------ PASSAGE PROVIDED

By Brian G. Quinn
A Special Needs Trust is Required When a Simple Inheritance Can Do More Harm Than Good
I recently had a client walk into my office who had just learned he was receiving a large inheritance from his father. He was extremely worried and upset about this. My client was disabled, and was receiving Medicaid health care benefits as well as Supplemental Security Income (SSI) for food and shelter. He was concerned he would lose his benefits. He was right to be worried about this as too much money can cause you to lose these benefits. He couldn’t find private health insurance because of his disabilities, and he needed his benefits for food and shelter because he couldn’t work. How could this have been avoided?
A Special Needs Trust Solves the Problem
For those who have a child or loved ones with mental or physical disabilities, providing that loved one with a certain quality of life while you are alive and after you are gone can be complicated. It can be especially complicated when your loved one depends on government programs such as Medicaid and SSI to provide their lifetime care. A Special Needs Trust (sometimes called a Supplemental Needs Trust) is the only legal entity that can protect your loved one’s government benefits which provide for their lifetime care, and still provide them with the quality of life they deserve.
Why Do I Need a Special Needs Trust and How Do I Create One?
A Special Needs Trust is a legal entity that protects someone’s ability to receive “means tested” government benefits such as Medicaid and SSI. A “means tested” government program means that the your eligibility is based on how much money you have. Medicaid provides health care benefits for those that qualify, whereas SSI provides a small monthly income for food and shelter.
Medicaid and SSI provide lifetime care for a loved one with special needs, but due to the limited benefits offered by each program, they do not provide a good quality of life. In order to ensure a good quality of life, many family members will want to leave assets that can be used to ensure a comfortable quality of life. However, especially with Medicaid benefits, it is critically important to ensure a loved one remains qualified for these programs, and an inheritance is likely to disqualify them for benefits.
A Special Needs Trust can ensure that lifetime care from government programs is maintained, and can provide a good quality of life derived from assets left in the trust to be used for a loved one with special needs. A Special Needs Trust can take on many forms, but it is used to “supplement” needs not provided for by government programs, but protects those benefits by not using the trust proceeds to “supplant” those benefits. A Special Needs Trust can be established with the help of an attorney who specializes in this type of planning.

------------
------ DATA SECTION

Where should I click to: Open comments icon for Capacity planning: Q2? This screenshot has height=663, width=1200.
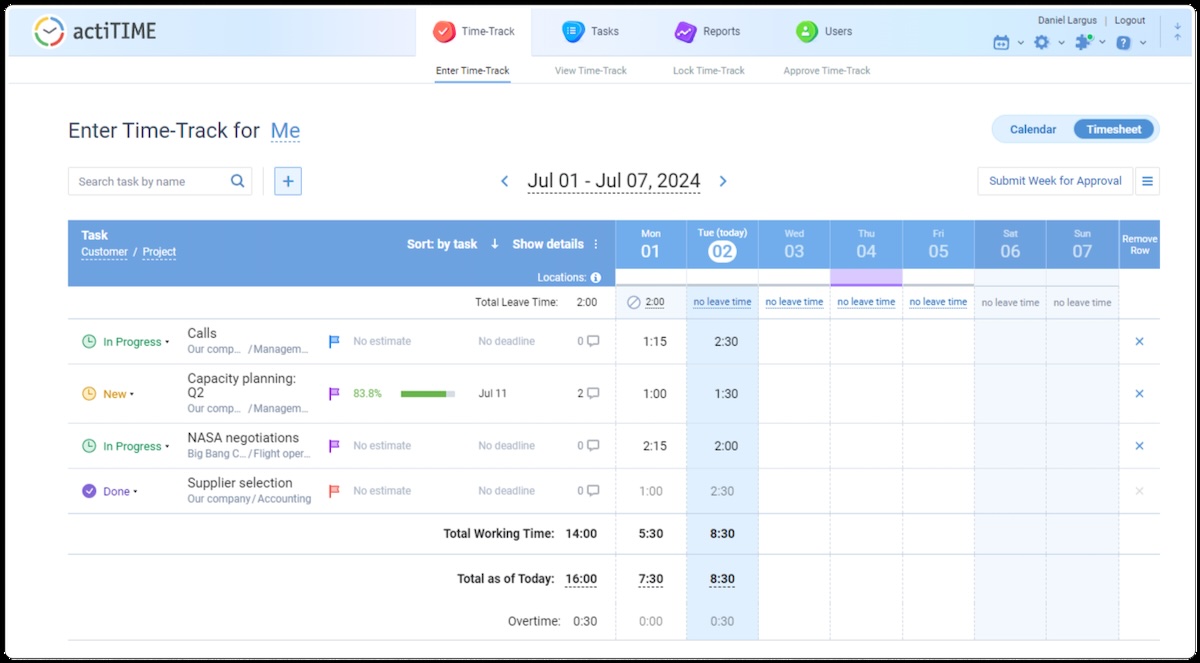[x=593, y=393]
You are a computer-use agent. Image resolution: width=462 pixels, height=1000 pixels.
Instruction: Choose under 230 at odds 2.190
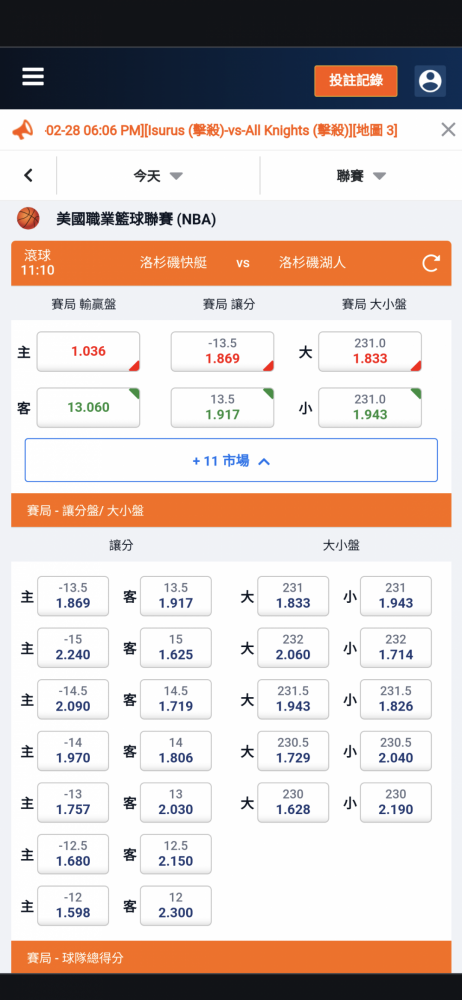[396, 802]
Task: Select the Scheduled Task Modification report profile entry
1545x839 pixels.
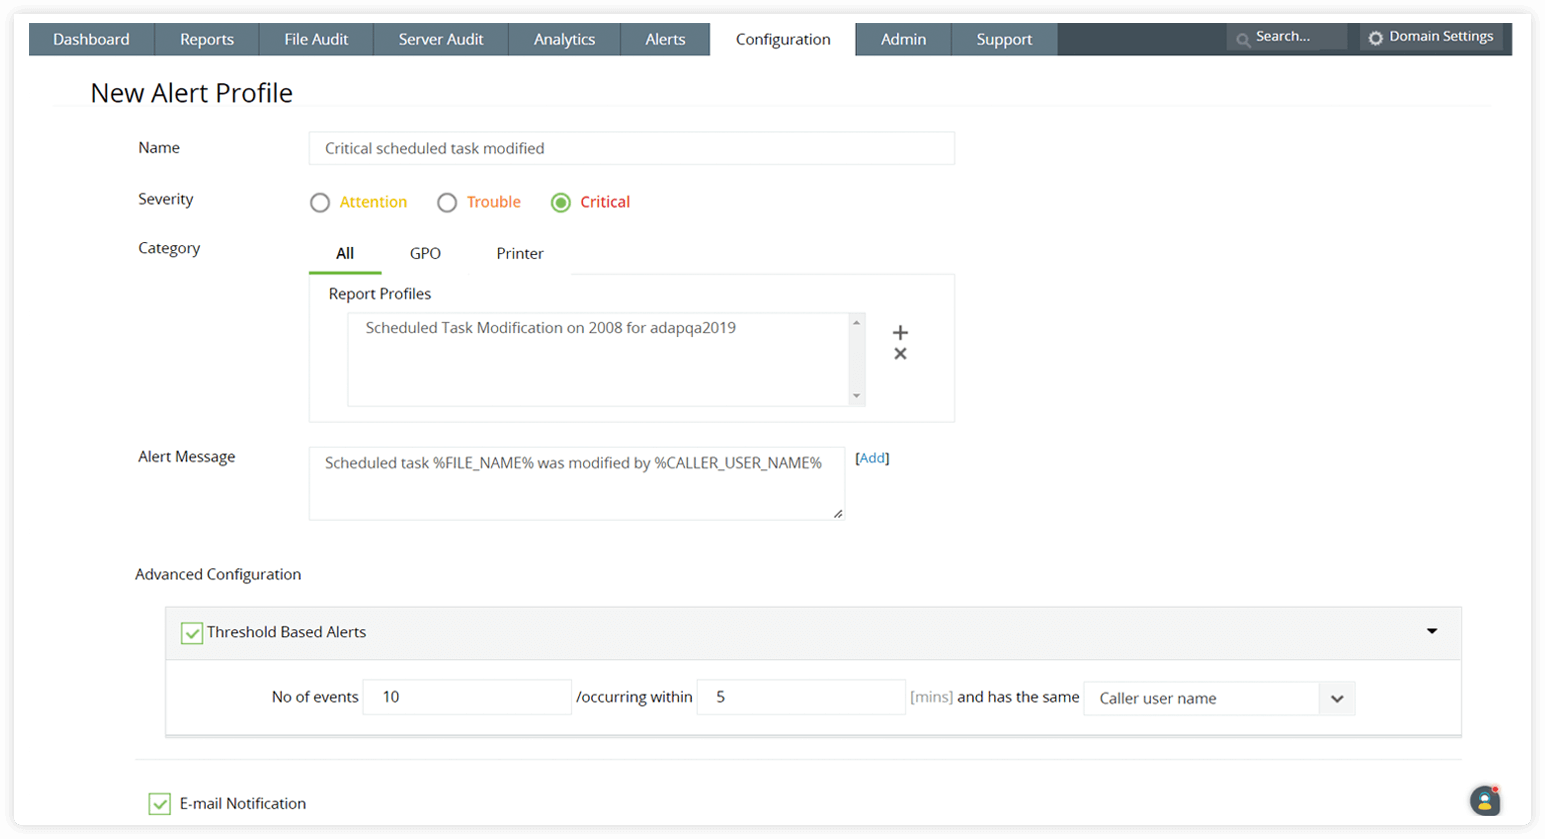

------------

■ **TASKS AND EXERCISES**:
A: Answer these questions using the article on special needs trusts:
(i) Which two government benefits was the client receiving when he learned of his inheritance?
(ii) What other name is sometimes used for a Special Needs Trust?
(iii) According to the article, what is eligibility for a "means tested" government program based on?
B: Reproduce word for word the part of the article on special needs trusts that begins at the words "A Special Needs Trust Solves" and ends after the words "I Create One?".

■ **ANSWERS FOR THIS EXERCISE**:
A:
(i) Medicaid health care benefits and Supplemental Security Income (SSI).
(ii) A Supplemental Needs Trust.
(iii) How much money you have.

B:
A Special Needs Trust Solves the Problem
For those who have a child or loved ones with mental or physical disabilities, providing that loved one with a certain quality of life while you are alive and after you are gone can be complicated. It can be especially complicated when your loved one depends on government programs such as Medicaid and SSI to provide their lifetime care. A Special Needs Trust (sometimes called a Supplemental Needs Trust) is the only legal entity that can protect your loved one’s government benefits which provide for their lifetime care, and still provide them with the quality of life they deserve.
Why Do I Need a Special Needs Trust and How Do I Create One?